Minnesota Twins fans flocked to Target Field on Opening Day 2014.   Jeffrey Thompson/MPR News

It didn’t take Minnesota Twins fans long to give up on the 2014 baseball season, judging by today’s MPR News story about yesterday’s attendance woes at Target Field — one game.

The 35,000 who showed up represented the smallest crowd at Target Field since the place opened.

The Twins aren’t a good team; that much can’t possibly be a surprise to the region’s baseball fans, who also abandoned the team in the ’90s at the Metrodome, long blamed for diminishing the “baseball experience.”

Who to blame for this? Where to start?

“Was building Target Field a mistake?” That’s what my colleague Mike Olson asks in Today’s Question. No, it wasn’t. It’s a great ballpark, it’s outdoors, and going there is a pretty fun experience.

What Mike is asking, however is: Was Minnesota sold a bill of goods in the decade-long stadium debate? The word “competitive” was thrown around pretty liberally at the time, suggesting that if the Minnesota Twins wanted to field good teams, it had to compete with the New York Yankees and big-market teams when it comes to revenue.

Few people at the time seemed to ask the question: “What do you mean by competitive?”

At a hearing in 1996, then Twins president Jerry Bell said it meant not bleeding red ink. The team, he said, was more than $30 million in debt.

There was, actually, very little talk about actually field a good team. It was more about keeping a team from exercising an option to get out of a Metrodome lease if attendance fell below 80 percent of 1997’s average attendance.

Competitive wasn’t about wins. It was about money. The team had no parking revenue, and no suite revenue at the Metrodome .

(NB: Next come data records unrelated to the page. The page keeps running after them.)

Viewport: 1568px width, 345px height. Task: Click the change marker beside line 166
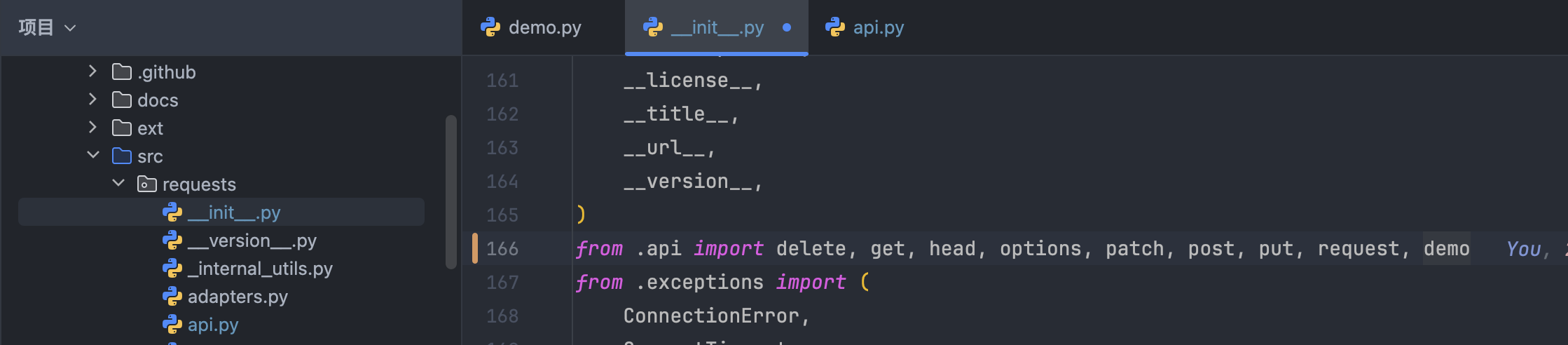[475, 248]
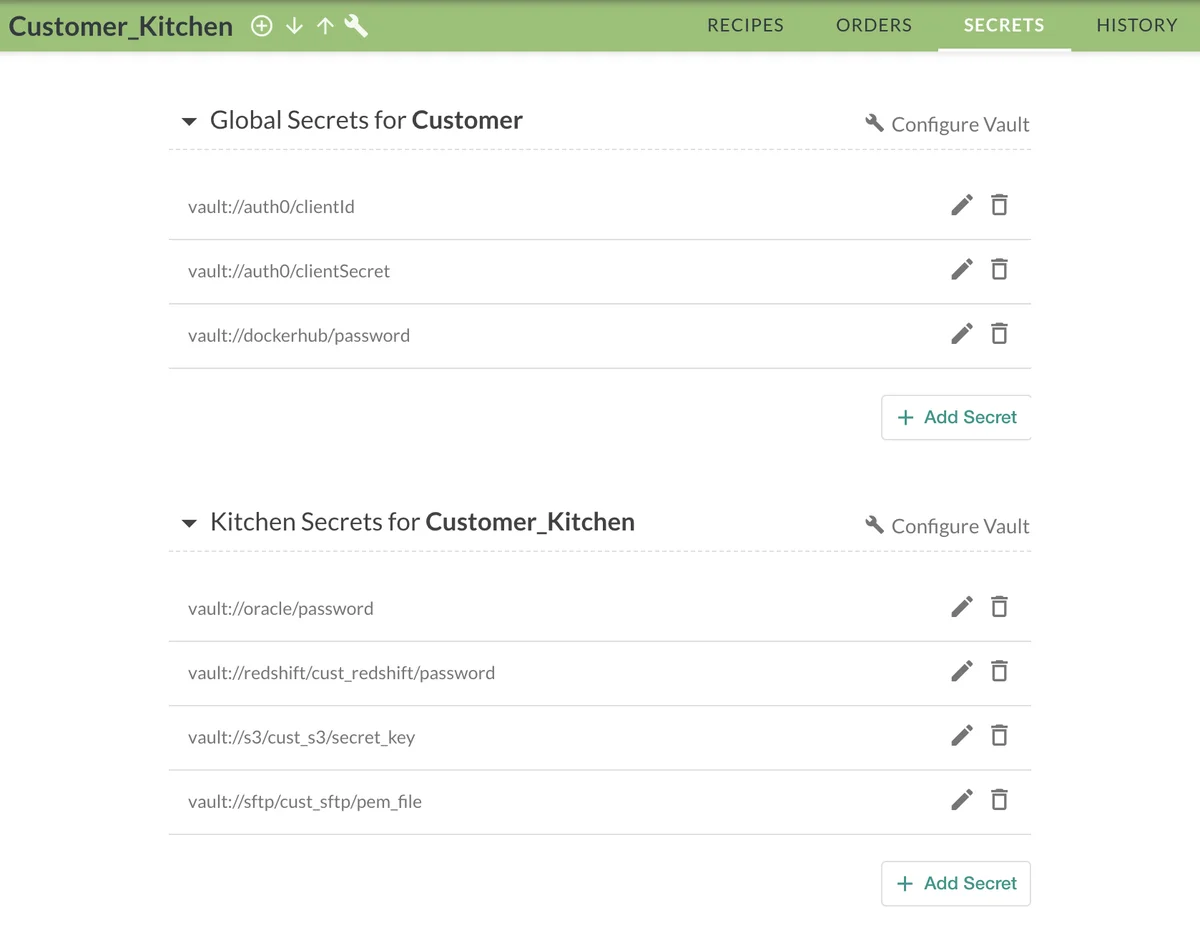Viewport: 1200px width, 938px height.
Task: Configure Vault for Customer_Kitchen
Action: click(x=946, y=525)
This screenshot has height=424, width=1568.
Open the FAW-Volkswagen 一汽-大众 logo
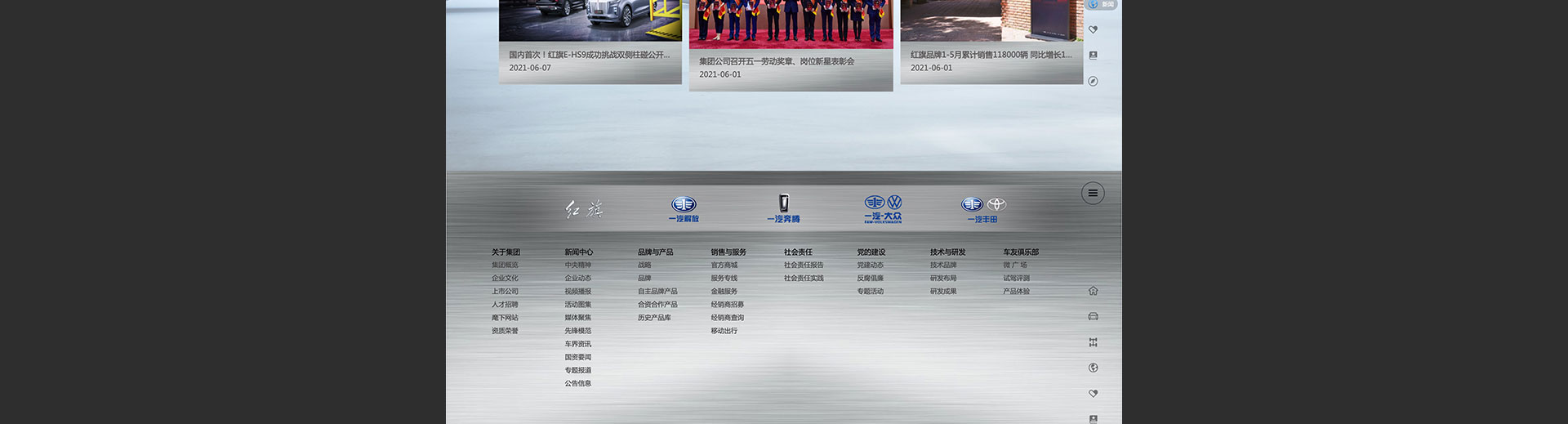(x=883, y=209)
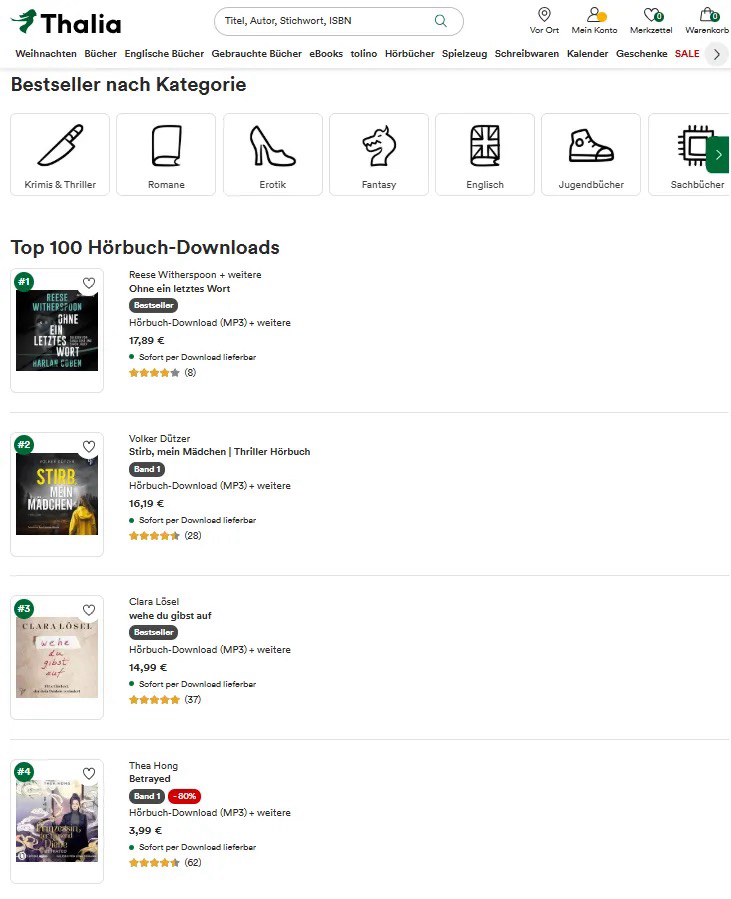Screen dimensions: 731x899
Task: Click author link Volker Dützer
Action: [159, 438]
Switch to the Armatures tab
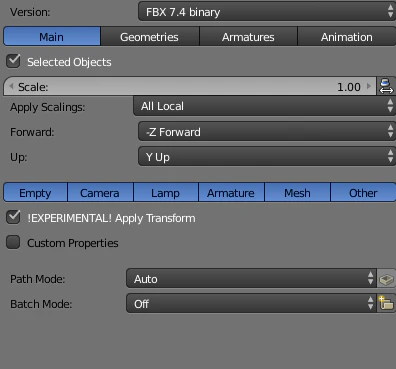 (248, 37)
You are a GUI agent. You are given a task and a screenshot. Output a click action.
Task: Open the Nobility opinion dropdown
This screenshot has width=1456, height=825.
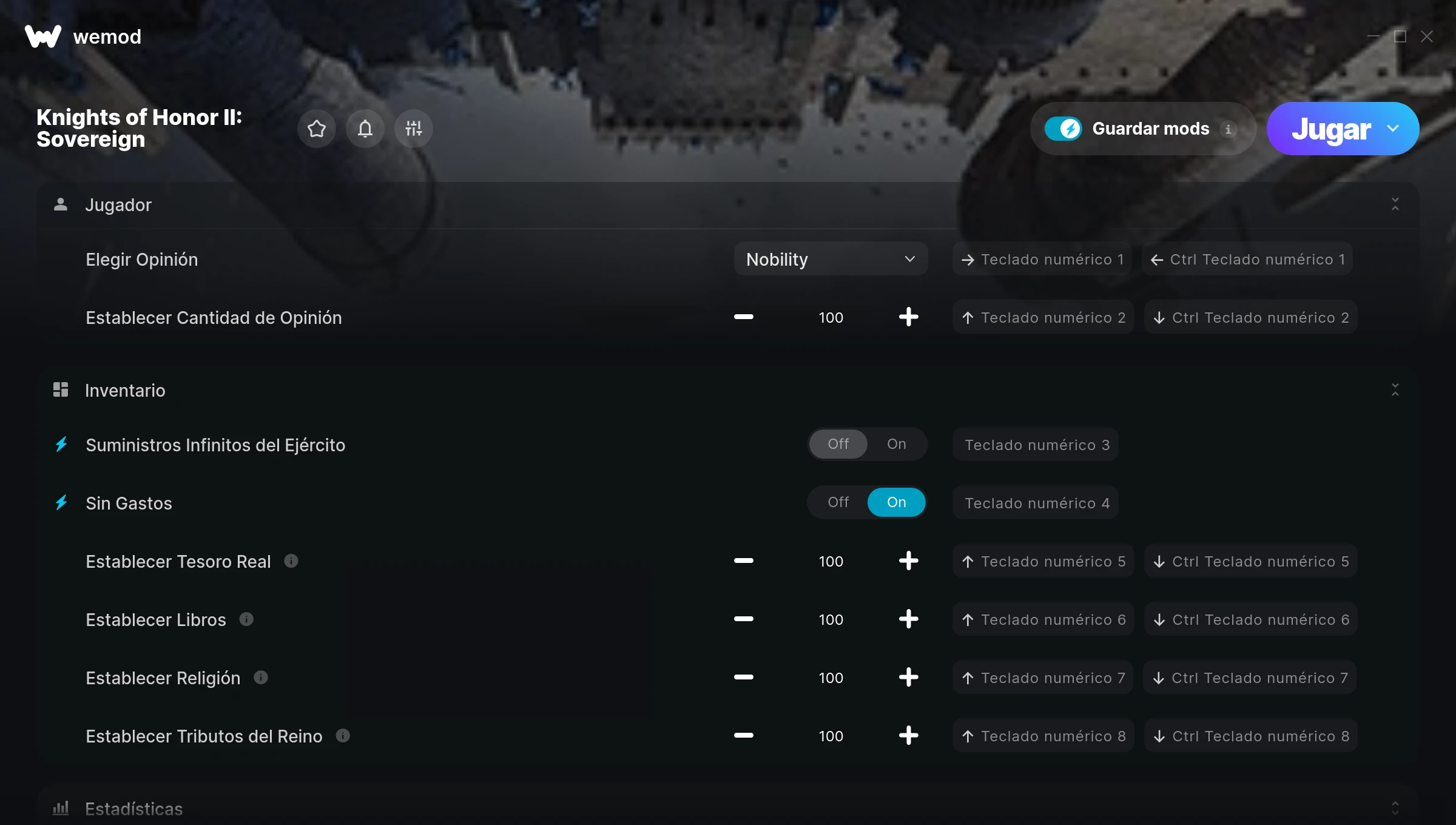831,259
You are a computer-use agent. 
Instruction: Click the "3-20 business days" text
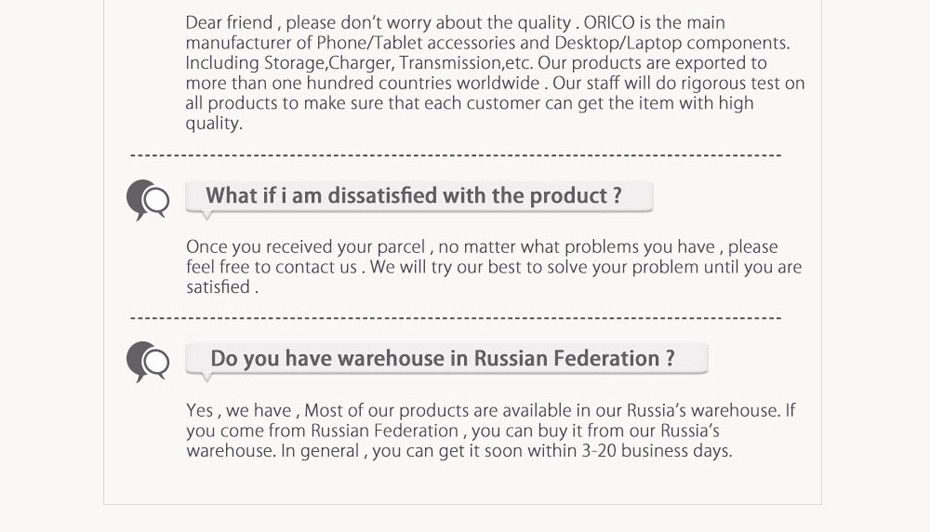pyautogui.click(x=656, y=451)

“From what I can tell, the owners have to see the financial rupture they’re facing. They can only lose money for so long and then they have to sell the team,” then Senate Majority Leader Roger Moe insisted. “This is a reasonable way to approach the problem — it is basically a financial issue.”

There’s plenty to argue about on the question of whether taxpayers should have bailed out the Pohlad family, but the clear debate at the time was simply this: Minnesota either has a baseball team (warts and all) or it doesn’t.

The team consistently painted a romantic picture of baseball, rarely failing in legislative testimony to invoke the image of an elderly woman in a nursing home, watching her Twins on TV, one of the few high points in an otherwise depressing existence. That the Twins have since moved all their TV broadcasts off free TV since then is a bigger moral failing than not winning enough games.

But it was never a reasonable goal to be able to keep up with the Yankees and their ability to spend money. Teams in big markets are coming up with new ways to grab more revenue, too.

The Twins certainly had a moral obligation to field a better team than it has. But it spent much of its payday on keeping catcher Joe Mauer and then budding star Justin Morneau. Their contracts violated every tenet of “Moneyball,” the Oakland Athletics’ (the team that beat them on opening day yesterday) formula for fielding a good team on a small budget. But the Twins had no choice. It would have been a political disaster to get a taxpayer-funded stadium and then let Mauer and Morneau go.

A series of disastrous baseball decisions followed before general manager Bill Smith was fired, replaced by onetime savior Terry Ryan, who’s made a few bad decisions since then.

But the Twins are following an age-old recipe for rebuilding the competitive nature of the team in a weak division: Restocking the farm system with talent and then being patient. The team could have made the same mistake other teams have made: Bring in decrepit, over-the-hill players the fans would recognize and try to fake it.

In the end, it remains a stain on the game of baseball, though, that a season begins without hope. That one isn’t on the fans; that one’s on the league which can’t for the life of it figure out what every other sport has figured out — that teams should all be playing by the same economic rules.

That we expected any other result in the face of that reality, though … that one is on us.